**TASK INPUT:**
# # # # #
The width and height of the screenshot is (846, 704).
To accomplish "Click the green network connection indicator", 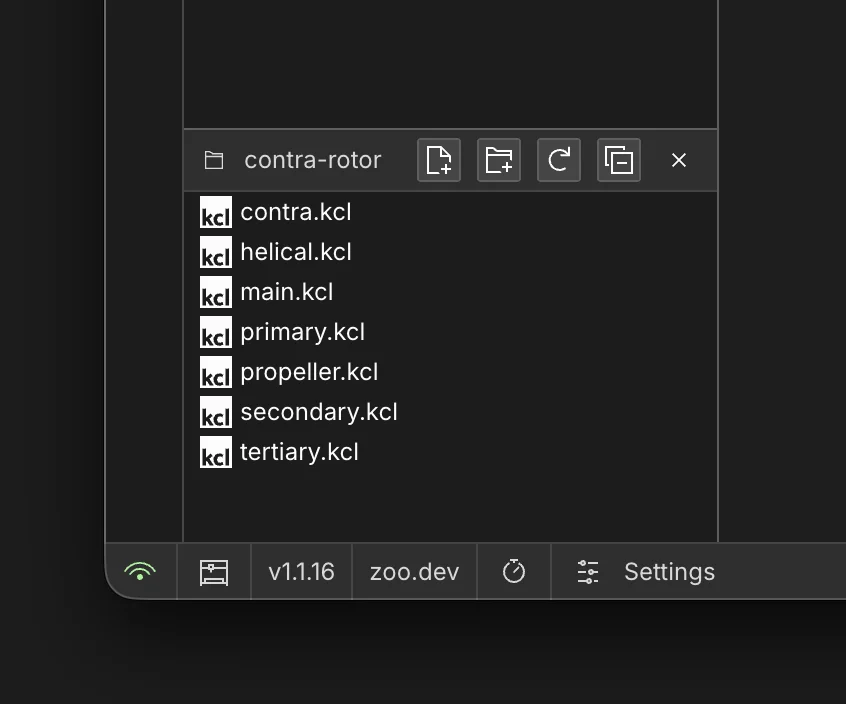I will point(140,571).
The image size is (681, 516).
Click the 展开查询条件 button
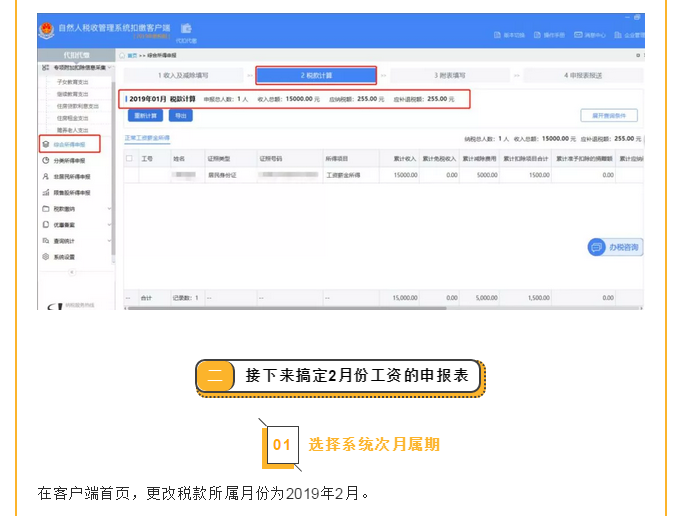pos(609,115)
# # # # #
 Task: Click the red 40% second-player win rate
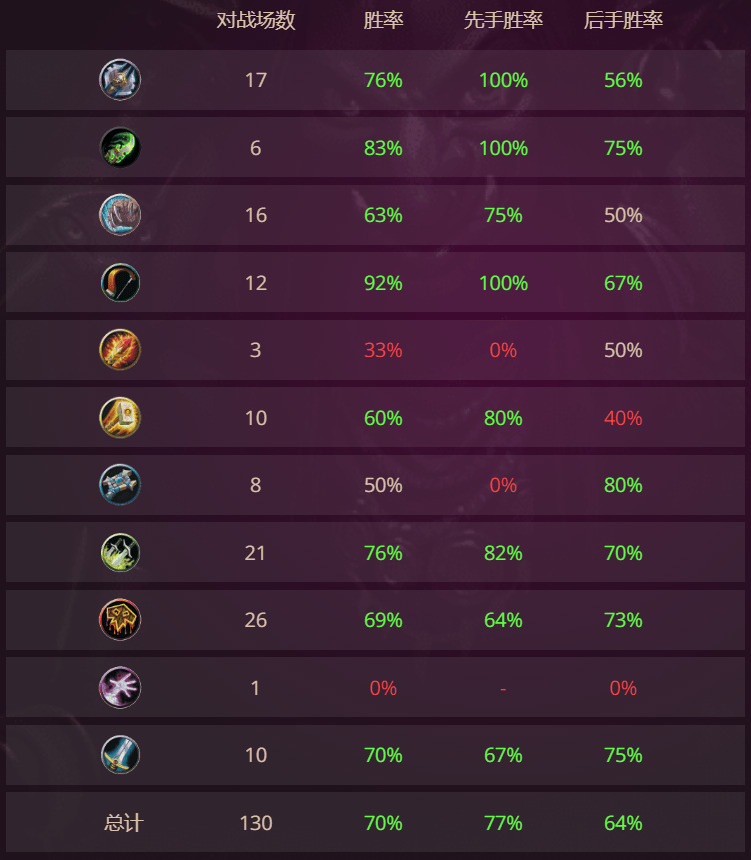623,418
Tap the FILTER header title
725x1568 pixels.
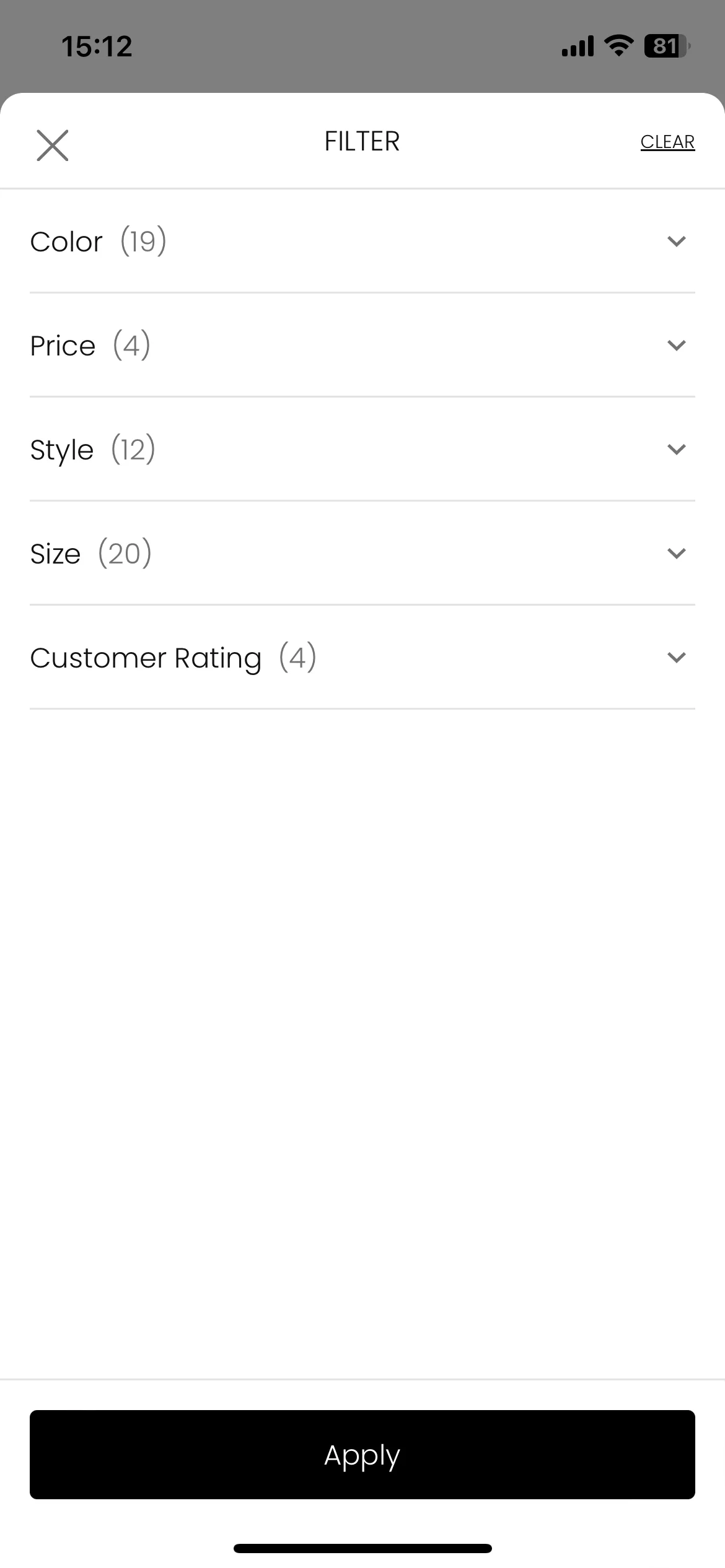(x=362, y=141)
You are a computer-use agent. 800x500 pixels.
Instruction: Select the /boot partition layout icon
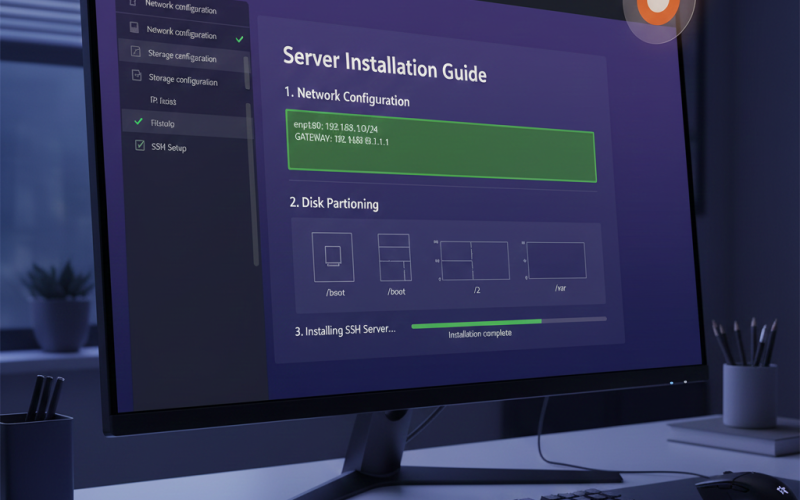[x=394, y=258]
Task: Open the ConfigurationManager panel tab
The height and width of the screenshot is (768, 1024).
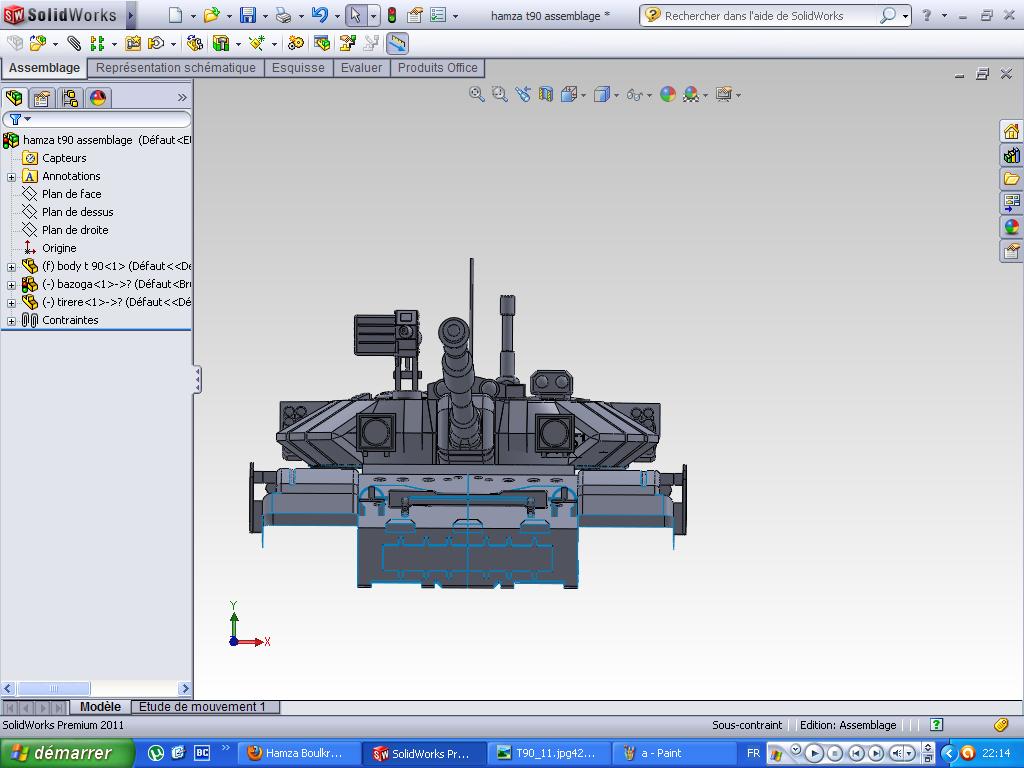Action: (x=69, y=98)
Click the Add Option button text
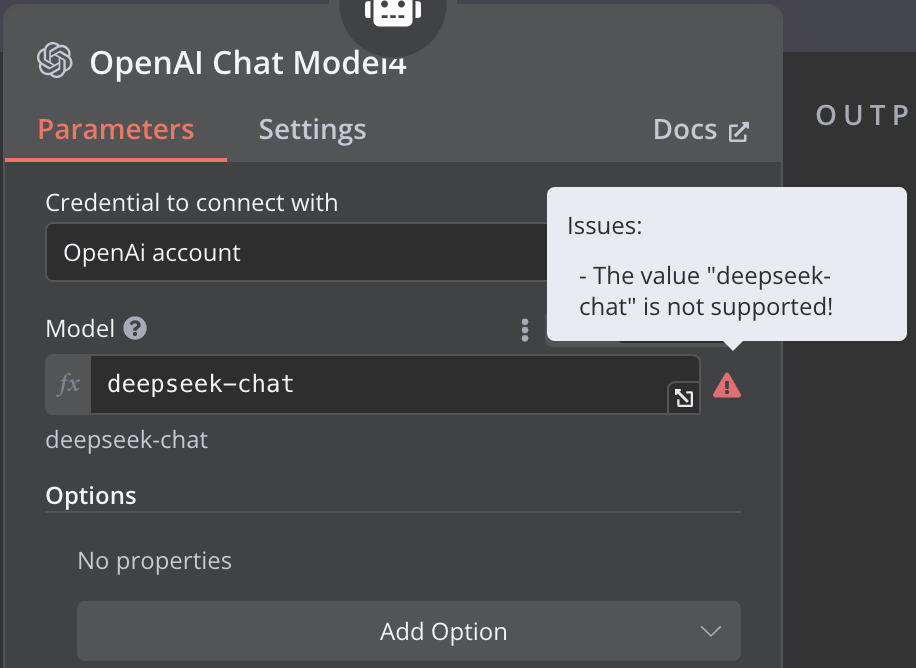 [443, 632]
# # # # #
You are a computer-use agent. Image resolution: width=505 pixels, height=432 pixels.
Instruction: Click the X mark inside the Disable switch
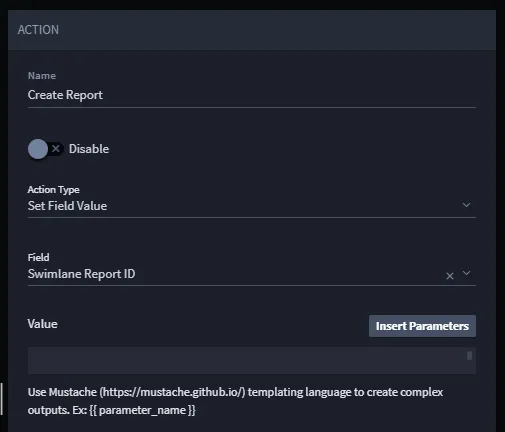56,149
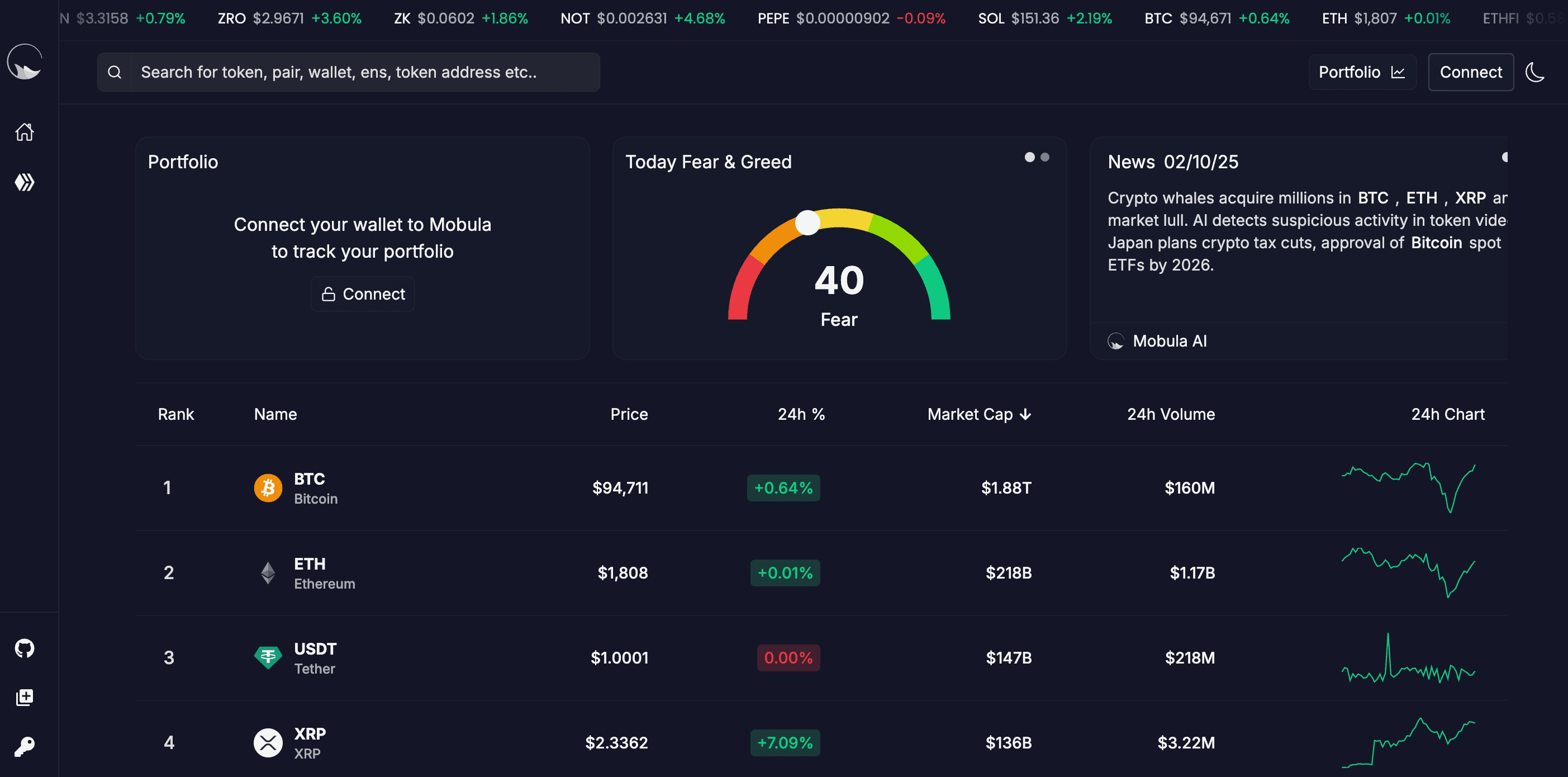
# # # # #
**WHAT IS ASKED:** Copy the rows again, starting at the line that has "The image size is (681, 516)." and stopping after the line that has "pos(609,115)". Swap "button" for "control", change nothing else, and leave out the pictures.

**EXERCISE SOLUTION:**
The image size is (681, 516).
Click the 展开查询条件 control
pos(609,115)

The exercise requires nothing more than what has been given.